▶ [PROBLEM TO SOLVE]:
After finding the line with "This screenshot has width=750, height=427." in the data below, set down exactly each line through the one with "1372x889 pixels.", inclusive, and stop there.

*** RECORDS PROVIDED ***

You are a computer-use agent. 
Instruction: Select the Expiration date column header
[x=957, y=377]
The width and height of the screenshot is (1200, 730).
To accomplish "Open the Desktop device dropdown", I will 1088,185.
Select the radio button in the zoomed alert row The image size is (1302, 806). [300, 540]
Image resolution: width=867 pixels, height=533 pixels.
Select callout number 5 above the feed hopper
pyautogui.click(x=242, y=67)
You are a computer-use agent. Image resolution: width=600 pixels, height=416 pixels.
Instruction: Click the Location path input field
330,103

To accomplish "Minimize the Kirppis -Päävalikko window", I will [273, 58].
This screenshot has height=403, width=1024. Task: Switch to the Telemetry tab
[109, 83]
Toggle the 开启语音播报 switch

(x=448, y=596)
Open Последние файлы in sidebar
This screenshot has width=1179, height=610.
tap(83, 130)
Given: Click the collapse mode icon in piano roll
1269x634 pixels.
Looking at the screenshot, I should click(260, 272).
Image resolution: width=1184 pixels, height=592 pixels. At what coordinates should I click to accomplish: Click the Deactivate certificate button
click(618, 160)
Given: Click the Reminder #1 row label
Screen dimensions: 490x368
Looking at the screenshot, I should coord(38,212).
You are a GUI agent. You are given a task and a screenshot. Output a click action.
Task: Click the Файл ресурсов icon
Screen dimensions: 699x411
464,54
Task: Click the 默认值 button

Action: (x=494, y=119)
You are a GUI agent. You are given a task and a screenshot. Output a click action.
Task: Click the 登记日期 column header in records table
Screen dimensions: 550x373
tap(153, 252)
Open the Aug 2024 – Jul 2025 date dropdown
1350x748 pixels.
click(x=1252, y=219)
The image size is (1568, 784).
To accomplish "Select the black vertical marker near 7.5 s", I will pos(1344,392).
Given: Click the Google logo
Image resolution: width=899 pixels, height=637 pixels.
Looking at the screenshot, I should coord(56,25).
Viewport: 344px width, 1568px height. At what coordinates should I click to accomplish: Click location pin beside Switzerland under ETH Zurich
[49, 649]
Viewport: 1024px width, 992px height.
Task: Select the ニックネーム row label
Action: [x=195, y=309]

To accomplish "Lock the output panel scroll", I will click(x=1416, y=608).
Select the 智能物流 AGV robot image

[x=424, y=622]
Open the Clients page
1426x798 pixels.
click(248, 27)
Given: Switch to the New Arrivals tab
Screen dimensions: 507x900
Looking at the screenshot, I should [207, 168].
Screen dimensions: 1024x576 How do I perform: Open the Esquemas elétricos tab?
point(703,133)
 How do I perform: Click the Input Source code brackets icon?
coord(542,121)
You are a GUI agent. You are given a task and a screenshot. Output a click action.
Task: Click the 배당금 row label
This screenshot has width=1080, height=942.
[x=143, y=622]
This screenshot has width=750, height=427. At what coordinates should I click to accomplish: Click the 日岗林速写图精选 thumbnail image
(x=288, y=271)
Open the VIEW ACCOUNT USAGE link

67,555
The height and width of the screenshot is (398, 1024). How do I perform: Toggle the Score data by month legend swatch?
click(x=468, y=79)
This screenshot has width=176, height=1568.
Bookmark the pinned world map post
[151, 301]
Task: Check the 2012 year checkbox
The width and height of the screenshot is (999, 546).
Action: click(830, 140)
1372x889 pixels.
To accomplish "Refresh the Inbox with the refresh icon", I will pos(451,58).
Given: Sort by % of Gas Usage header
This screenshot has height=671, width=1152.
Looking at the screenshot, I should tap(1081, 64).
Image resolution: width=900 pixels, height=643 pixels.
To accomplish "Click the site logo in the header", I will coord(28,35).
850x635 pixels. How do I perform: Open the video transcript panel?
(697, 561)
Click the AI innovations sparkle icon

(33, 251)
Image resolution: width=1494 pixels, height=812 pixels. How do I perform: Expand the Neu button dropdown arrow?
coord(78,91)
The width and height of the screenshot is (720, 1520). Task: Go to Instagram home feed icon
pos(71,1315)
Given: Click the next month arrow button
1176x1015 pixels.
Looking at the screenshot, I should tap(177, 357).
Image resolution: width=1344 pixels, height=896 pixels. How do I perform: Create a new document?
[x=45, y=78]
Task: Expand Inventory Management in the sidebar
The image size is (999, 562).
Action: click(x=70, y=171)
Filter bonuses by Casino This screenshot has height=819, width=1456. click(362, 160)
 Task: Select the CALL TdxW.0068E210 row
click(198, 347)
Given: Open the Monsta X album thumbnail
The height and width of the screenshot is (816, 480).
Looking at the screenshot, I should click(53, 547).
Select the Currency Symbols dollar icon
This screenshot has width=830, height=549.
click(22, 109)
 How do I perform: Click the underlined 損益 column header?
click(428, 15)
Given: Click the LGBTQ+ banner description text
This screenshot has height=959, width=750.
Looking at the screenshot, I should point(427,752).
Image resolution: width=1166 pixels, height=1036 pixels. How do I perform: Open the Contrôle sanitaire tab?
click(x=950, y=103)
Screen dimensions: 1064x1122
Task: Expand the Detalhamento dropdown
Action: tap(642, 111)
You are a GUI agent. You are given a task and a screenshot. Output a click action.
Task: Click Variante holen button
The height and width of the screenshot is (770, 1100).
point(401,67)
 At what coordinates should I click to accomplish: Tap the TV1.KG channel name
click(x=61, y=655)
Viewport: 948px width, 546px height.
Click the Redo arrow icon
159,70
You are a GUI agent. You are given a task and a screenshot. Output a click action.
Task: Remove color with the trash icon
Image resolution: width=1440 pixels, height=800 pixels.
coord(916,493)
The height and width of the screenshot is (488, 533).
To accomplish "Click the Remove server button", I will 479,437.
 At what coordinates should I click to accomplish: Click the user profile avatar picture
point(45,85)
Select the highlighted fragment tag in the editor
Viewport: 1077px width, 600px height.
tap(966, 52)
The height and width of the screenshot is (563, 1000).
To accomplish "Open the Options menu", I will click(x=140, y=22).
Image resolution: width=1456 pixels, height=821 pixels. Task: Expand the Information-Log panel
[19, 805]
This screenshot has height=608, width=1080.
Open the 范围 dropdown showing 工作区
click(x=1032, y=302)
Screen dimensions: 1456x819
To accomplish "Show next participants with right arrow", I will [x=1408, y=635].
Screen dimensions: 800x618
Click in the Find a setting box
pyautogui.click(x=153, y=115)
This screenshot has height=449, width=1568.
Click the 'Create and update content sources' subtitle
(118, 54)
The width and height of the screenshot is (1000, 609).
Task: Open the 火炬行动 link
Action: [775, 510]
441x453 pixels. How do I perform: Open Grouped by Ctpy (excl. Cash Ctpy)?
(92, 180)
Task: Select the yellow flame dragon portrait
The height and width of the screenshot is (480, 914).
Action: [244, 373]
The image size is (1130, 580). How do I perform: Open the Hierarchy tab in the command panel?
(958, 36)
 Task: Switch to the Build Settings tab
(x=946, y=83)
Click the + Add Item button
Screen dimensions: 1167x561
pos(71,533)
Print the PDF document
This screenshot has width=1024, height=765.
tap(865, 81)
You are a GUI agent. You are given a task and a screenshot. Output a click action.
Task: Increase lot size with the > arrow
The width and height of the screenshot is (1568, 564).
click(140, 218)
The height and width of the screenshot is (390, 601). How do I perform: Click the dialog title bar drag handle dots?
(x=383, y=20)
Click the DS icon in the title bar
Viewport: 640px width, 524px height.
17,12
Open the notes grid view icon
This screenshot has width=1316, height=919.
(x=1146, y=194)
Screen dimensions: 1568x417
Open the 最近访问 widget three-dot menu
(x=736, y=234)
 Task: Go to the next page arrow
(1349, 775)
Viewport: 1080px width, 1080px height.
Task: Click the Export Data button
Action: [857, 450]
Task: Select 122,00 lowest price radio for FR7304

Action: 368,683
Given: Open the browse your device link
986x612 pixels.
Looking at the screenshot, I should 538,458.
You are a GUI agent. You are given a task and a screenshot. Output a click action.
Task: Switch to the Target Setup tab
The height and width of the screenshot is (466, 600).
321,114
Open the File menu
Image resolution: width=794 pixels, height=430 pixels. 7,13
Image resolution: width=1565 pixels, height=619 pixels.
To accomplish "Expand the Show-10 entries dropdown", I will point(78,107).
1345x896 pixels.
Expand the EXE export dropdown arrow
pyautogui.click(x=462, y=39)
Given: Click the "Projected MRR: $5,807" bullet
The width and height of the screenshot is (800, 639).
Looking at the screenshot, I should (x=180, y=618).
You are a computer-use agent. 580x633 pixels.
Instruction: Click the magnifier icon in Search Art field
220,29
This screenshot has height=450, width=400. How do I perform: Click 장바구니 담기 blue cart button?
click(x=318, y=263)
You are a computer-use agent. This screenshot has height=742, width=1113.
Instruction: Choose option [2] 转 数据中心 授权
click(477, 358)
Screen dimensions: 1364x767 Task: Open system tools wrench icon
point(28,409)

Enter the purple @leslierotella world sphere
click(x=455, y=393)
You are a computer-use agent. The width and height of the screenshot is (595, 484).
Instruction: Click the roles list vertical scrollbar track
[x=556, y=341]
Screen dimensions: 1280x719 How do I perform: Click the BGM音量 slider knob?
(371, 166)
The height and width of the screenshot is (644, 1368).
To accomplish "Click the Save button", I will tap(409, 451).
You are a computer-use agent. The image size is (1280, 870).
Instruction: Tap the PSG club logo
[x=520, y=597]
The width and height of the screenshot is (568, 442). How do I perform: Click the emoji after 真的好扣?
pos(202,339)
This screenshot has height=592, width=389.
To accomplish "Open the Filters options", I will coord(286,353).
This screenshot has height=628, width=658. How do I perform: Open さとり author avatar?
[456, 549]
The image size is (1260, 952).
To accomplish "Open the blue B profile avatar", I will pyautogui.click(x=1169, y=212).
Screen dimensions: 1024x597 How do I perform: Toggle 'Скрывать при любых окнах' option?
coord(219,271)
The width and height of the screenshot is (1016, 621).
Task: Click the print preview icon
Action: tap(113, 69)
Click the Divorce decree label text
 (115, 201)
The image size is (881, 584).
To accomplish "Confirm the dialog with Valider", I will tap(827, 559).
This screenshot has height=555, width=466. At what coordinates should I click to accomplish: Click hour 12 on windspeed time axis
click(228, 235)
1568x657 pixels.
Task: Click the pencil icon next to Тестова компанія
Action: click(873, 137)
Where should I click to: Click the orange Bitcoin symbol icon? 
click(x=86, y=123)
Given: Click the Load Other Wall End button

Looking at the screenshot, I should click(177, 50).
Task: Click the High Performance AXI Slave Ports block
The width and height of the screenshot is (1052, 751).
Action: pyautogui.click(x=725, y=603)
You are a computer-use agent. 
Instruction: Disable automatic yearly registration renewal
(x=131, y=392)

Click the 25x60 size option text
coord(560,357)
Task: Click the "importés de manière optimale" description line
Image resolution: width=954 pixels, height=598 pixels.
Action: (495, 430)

*** End of RECORDS PROVIDED ***

▶ [RESPONSE AREA]:
This screenshot has width=750, height=427. At what coordinates should I click to accomplish: Click the 日岗林速写图精选 thumbnail image
(x=288, y=271)
Open the VIEW ACCOUNT USAGE link

67,555
The height and width of the screenshot is (398, 1024). How do I perform: Toggle the Score data by month legend swatch?
click(x=468, y=79)
This screenshot has width=176, height=1568.
Bookmark the pinned world map post
[151, 301]
Task: Check the 2012 year checkbox
The width and height of the screenshot is (999, 546).
Action: click(830, 140)
1372x889 pixels.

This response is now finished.